Our candidate for Junior Co-Chair is Dallas Pillen (University of Michigan Bentley Historical Library).
Dallas Pillen is the Archivist for Metadata and Digital Projects at the Bentley Historical Library and an Adjunct Lecturer at the University of Michigan School of Information. At the Bentley, he has worked extensively on the library's implementation of ArchivesSpace, including migrating legacy EAD, MARC XML, and accessions records, establishing new descriptive guidelines and workflows, training staff, and developing local ArchivesSpace plugins, including plugins to assist with the import and export of EAD. Dallas also oversees the Bentley's web archiving initiatives, including its use of Archive-It and various social media capture tools, and assists with a wide range of projects involving the use and reuse of structured metadata. At the University of Michigan School of Information, he has taught the Access Systems for Archival Materials course, instructing students in the fundamentals of archival description and the encoding of metadata in EAD, EAC-CPF, and related encoding standards. Dallas is a graduate of Wayne State University's School of Library and Information Science and previously worked for the Walter P. Reuther Library of Labor and Urban Affairs, the Detroit Historical Society, and the Detroit Jewish News Foundation.
I have worked with structured archival description throughout my career, including extensively updating, refining, and preparing the Bentley Historical Library's legacy EADs for migration to ArchivesSpace and working to ensure that the Bentley's descriptive and encoding practices meet the library's evolving needs for internal and external discoverability, metadata reuse, and systems interoperability. I have gained a great appreciation for the affordances of thoughtfully developed and implemented archival encoding standards and for the importance of groups such as the Encoded Archival Standards Section in providing resources to and sharing knowledge with the wider archival community.

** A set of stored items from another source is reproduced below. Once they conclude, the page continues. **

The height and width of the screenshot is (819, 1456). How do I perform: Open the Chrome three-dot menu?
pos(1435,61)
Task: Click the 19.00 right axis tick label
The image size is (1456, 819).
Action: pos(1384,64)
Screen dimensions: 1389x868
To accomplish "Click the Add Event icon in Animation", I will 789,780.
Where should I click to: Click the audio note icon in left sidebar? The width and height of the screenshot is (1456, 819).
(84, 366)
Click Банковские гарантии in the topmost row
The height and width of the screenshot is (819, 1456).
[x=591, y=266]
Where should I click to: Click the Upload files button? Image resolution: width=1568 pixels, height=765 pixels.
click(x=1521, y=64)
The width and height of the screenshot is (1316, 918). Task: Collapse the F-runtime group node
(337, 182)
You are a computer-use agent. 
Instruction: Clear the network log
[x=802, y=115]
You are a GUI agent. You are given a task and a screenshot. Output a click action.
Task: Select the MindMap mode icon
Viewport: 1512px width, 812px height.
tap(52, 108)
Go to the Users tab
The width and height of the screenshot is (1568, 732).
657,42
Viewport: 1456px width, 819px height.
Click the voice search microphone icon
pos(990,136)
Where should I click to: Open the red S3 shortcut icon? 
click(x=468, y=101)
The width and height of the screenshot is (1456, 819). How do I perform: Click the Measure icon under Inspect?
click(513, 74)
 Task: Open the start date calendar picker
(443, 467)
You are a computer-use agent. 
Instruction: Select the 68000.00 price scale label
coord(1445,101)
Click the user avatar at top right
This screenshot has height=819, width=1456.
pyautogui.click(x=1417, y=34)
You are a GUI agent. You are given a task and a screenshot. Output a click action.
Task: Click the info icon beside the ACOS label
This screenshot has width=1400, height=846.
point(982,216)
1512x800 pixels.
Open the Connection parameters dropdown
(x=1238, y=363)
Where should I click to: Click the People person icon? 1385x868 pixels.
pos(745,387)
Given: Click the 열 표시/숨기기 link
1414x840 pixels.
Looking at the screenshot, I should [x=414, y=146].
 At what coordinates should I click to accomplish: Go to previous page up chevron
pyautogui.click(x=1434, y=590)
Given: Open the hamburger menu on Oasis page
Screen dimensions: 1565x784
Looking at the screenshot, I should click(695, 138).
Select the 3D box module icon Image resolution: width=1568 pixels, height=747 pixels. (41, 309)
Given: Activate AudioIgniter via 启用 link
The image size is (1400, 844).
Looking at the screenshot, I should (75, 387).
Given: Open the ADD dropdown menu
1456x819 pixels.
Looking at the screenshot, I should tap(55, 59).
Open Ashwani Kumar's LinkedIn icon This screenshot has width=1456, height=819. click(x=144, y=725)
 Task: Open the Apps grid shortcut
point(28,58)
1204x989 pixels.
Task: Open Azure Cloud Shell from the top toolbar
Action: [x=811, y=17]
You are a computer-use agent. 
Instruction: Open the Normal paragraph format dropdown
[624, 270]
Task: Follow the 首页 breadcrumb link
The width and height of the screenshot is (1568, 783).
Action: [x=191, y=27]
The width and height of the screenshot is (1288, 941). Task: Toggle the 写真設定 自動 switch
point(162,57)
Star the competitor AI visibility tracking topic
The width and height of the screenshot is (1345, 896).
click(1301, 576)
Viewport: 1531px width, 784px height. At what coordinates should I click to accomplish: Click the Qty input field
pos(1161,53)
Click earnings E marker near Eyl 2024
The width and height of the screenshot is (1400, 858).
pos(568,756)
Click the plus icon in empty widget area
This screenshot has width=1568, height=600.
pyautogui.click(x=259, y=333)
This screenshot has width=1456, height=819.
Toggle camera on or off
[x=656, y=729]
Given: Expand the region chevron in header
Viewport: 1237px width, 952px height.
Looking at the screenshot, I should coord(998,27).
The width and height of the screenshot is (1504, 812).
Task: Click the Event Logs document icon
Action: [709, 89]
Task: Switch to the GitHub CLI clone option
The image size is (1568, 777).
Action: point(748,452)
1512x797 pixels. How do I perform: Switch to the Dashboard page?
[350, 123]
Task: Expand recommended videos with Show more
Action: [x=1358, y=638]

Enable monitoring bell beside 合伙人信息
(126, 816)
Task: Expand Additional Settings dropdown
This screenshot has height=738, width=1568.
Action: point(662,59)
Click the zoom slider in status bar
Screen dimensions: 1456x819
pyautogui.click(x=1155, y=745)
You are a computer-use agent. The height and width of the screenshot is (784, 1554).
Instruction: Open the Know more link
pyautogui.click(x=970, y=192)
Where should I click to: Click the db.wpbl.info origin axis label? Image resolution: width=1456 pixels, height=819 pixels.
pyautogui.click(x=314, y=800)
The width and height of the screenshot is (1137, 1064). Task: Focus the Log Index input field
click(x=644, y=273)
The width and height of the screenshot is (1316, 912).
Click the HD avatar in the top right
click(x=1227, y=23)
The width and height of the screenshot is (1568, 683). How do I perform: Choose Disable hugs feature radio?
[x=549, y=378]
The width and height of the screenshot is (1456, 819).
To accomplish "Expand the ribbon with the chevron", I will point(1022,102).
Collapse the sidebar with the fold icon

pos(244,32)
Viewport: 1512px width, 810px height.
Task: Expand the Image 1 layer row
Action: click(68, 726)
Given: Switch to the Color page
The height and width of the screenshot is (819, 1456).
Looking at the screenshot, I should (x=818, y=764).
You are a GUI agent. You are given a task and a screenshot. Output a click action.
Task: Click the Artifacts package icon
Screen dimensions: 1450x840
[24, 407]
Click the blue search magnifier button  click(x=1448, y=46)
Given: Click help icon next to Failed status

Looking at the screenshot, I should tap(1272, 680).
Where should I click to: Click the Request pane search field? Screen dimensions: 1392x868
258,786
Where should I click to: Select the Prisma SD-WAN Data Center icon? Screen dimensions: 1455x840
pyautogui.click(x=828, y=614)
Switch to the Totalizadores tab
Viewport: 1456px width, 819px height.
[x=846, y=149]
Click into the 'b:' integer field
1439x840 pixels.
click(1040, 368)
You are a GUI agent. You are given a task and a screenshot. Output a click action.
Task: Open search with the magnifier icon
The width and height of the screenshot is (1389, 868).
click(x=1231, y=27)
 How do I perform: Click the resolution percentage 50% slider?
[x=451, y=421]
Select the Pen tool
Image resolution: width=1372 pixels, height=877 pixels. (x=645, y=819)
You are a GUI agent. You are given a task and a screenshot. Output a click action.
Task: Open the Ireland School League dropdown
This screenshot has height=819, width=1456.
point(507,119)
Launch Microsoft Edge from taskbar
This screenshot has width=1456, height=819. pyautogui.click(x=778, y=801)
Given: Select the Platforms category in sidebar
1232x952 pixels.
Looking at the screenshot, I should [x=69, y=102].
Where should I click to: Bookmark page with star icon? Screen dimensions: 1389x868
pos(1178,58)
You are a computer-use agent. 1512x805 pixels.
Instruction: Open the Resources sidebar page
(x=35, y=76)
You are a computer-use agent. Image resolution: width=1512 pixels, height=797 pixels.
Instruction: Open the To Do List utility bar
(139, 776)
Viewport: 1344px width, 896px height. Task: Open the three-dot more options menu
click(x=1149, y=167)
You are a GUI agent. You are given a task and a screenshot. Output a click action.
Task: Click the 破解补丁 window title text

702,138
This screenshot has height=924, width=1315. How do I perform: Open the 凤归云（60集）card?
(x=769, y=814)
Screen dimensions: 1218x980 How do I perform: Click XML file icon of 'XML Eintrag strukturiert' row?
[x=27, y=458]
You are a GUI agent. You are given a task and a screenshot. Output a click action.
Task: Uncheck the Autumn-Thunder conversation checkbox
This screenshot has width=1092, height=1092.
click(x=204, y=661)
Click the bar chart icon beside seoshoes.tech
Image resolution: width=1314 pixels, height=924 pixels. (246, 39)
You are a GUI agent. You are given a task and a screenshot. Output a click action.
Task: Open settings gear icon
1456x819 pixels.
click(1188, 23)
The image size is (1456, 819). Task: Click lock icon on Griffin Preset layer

With the emergence and wider adoption of new and updated standards and tools, the next several years will be an exciting and vital time for the section and, as a EAS co-chair, I would strive to ensure that the EAS Section is performing the necessary outreach to its community in order to provide accessible, up-to-date, and relevant educational materials, tools, and other resources to facilitate the implementation, transformation, and dissemination of encoded archival standards.
Our candidate for Steering Committee Member is Caitlin Rizzo (Eberly Family Special Collection Library at Pennsylvania State University).
Caitlin Rizzo is the Head of Collections Management at Eberly Family Special Collection Library at Penn State University beginning June 2018. Over the past three years, Caitlin has worked with organizations like the Folger Shakespeare Library and the University of Maryland Special Collections and University Archives to assist in the creation of EAD-compliant finding aids, customized digital asset management recommendations, and standard-compliant encoding and metadata for various projects. Caitlin holds two degrees from the University of Maryland, College Park including a Masters in Library and Information Science and a Masters of Literature.
Though I'm still fairly new to the profession, the past three years spent in special collections as a graduate student impressed upon me the importance of standards and metadata to the systems that make archives and special collections not just work but thrive. From working with University of Maryland's ArchivesSpace migration to attending weekly meetings of Folger Shakespeare Library's Digital Asset Management team, I return often to questions about how to build systems and communities that sync. Generally, I'm interested in how we can use systems and standardized metadata/schemas to ease the heavy workloads placed on our professionals and to make life easier for both us and our users. Standardized, interoperable systems and data seem one of the most elegant solutions to a complex problem. As a steering committee member, I hope to support work to build a more approachable community surrounding standards and to ultimately encourage wide-participation and the demystification of standards work across the profession.